10:51 PM
Has the Fixed-Income OMS Finally Arrived?
From the Jan-Feb 2006 issue of Advanced Trading
2005 saw explosive growth in the adoption of third-party, fixed-income OMS applications, which leads to the obvious question: Have these products finally arrived? The answer is, "sort of." As with most things in the asset management industry, the devil remains in the details.
Four years ago, the fixed-income OMS market was comprised by Blackrock for outsourced mortgage support, Bloomberg as an order-entry application, Charles River for those with simple fixed-income requirements and a desire to use a single compliance engine, and Linedata for cash or money market management. Most of the "fixed-income OMS" applications were retrofitted equity OMS applications that jammed bonds into an equity paradigm, or retrofitted treasury-management applications. But the nuances of the fixed-income market all but assure that this wouldn't work for firms with complex requirements.

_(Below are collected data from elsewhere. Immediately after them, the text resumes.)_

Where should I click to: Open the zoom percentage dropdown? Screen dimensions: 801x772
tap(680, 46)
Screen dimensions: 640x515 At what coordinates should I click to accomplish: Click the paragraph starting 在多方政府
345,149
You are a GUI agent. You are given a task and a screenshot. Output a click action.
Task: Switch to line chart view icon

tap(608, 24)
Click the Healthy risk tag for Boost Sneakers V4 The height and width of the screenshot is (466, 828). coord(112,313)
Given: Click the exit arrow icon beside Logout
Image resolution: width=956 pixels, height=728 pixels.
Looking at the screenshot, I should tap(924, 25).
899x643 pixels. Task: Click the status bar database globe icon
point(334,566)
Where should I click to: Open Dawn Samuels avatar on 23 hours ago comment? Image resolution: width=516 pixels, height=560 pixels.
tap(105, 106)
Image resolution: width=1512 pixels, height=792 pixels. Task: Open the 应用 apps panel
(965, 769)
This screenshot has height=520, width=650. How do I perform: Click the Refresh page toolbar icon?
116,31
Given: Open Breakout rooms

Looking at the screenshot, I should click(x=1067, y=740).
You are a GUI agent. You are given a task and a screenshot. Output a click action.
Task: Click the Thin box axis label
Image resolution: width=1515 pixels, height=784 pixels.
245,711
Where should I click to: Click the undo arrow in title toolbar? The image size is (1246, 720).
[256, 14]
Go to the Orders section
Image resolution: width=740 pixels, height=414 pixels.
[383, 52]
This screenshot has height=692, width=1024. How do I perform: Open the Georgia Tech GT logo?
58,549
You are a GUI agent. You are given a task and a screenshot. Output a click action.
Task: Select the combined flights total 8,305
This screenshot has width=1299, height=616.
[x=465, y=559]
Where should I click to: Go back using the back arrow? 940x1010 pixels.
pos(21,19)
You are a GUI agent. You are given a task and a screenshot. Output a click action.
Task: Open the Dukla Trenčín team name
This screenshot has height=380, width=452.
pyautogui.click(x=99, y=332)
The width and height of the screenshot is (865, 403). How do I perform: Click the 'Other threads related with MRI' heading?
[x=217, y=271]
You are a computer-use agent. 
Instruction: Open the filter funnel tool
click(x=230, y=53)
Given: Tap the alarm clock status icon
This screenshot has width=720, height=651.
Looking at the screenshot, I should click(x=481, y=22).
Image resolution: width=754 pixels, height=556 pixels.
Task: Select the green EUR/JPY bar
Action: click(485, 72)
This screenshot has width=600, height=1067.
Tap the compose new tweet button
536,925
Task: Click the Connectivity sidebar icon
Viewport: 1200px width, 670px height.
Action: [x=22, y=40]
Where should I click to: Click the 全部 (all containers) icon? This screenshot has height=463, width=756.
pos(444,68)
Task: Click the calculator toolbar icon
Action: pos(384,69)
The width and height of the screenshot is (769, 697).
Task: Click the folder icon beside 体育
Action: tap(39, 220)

But vendors have not been sitting idly on their hands. Rather, they have made great strides in enhancing functionality. We've seen separate fixed-income OMS applications; integration with TradeWeb and MarketAxess; data integration with Bloomberg and Reuters to populate securities within the application; tighter integration with fixed-income analytics; and support for a wide range of securities instruments, from credit default swaps to the most esoteric instruments.
Still, there remains a gap between the capabilities of fixed-income OMS applications and the needs of the market. This is recognition that the 80/20 rule applies in spades in the fixed-income market - we spend 80 percent of our time supporting 20 percent of the trades. Every firm has disparate processes, and the nuances and complexities of instruments demand unique workflows. As we look at the current development efforts of the major vendors targeting this space, it is clear that we will undergo a quantum leap in capabilities over the next two years.